-- The problem --
Count every line of these entries that holds the word "computer", and reply with the number only.

Stored records
== Segment start ==
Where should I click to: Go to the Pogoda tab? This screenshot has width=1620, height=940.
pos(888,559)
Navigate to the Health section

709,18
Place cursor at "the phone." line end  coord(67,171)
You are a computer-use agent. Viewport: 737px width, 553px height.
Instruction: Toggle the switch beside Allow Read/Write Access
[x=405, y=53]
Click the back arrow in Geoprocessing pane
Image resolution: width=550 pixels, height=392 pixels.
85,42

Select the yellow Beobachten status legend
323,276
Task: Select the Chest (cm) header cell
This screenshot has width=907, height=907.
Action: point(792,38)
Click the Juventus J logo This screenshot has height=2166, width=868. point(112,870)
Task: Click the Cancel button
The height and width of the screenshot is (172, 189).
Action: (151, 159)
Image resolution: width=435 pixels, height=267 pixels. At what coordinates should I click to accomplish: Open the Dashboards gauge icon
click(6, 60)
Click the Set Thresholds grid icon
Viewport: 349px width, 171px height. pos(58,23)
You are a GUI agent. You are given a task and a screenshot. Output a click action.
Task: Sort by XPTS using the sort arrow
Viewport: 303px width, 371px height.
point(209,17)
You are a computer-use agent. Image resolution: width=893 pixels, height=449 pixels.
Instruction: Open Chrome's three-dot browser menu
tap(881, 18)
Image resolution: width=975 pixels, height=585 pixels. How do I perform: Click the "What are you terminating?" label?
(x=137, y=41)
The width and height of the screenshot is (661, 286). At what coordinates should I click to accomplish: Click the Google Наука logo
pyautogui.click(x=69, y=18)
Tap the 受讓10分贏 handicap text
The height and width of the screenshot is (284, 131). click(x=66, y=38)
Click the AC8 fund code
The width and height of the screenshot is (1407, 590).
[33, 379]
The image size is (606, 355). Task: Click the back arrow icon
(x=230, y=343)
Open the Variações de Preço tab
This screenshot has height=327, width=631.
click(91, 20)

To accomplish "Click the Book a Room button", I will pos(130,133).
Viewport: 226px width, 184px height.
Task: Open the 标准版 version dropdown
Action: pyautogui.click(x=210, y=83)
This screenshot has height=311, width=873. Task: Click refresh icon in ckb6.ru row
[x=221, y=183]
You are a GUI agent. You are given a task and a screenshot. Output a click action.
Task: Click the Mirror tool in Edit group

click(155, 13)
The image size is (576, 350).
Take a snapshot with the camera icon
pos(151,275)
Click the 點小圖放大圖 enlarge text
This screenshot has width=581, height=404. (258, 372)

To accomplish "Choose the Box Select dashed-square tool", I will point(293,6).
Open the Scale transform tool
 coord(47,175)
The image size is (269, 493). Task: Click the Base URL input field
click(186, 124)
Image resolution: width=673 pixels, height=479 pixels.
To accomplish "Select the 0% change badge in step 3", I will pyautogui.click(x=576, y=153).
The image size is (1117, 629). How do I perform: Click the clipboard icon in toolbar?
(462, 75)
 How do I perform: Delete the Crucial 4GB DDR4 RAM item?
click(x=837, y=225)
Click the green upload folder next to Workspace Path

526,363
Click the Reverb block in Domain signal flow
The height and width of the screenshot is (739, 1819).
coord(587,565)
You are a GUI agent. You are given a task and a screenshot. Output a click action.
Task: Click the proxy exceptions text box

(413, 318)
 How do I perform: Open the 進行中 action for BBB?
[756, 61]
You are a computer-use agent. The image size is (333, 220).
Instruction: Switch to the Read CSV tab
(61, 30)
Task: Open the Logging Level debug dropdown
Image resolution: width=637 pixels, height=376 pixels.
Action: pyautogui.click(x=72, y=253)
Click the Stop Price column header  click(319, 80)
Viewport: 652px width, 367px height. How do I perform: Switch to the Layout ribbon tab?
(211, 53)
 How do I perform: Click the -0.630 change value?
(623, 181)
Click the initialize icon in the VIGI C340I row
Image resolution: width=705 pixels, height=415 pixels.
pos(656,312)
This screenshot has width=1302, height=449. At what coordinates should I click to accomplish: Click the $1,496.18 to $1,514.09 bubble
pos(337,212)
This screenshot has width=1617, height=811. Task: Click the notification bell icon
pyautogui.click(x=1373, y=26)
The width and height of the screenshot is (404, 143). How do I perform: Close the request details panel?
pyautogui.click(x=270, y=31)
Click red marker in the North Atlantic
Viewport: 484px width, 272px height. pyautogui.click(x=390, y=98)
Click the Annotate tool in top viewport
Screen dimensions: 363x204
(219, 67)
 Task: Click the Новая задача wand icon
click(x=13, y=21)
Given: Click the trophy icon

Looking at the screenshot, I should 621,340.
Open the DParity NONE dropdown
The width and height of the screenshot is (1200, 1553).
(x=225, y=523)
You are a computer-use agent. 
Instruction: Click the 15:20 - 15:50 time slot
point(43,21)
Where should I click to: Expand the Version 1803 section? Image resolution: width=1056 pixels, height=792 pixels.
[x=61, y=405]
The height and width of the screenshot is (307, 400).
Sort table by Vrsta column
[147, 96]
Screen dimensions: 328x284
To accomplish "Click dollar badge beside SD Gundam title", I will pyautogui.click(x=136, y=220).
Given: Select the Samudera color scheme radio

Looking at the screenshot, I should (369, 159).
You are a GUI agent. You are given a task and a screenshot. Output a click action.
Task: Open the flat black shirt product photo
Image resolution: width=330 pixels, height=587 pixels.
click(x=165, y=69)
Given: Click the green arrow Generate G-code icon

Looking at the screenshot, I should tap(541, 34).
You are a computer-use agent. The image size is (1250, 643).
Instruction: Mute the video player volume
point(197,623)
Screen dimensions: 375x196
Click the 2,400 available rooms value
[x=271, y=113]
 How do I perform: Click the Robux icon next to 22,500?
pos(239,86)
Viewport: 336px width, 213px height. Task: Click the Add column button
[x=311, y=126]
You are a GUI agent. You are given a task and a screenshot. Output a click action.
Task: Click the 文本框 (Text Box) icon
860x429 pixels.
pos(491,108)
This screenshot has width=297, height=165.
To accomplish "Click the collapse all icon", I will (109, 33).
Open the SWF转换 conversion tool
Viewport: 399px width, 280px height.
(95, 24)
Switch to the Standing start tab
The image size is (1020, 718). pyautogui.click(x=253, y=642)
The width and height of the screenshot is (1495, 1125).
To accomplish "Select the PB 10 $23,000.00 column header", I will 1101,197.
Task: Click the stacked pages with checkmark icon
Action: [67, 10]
== Segment end ==
-- Task response --
5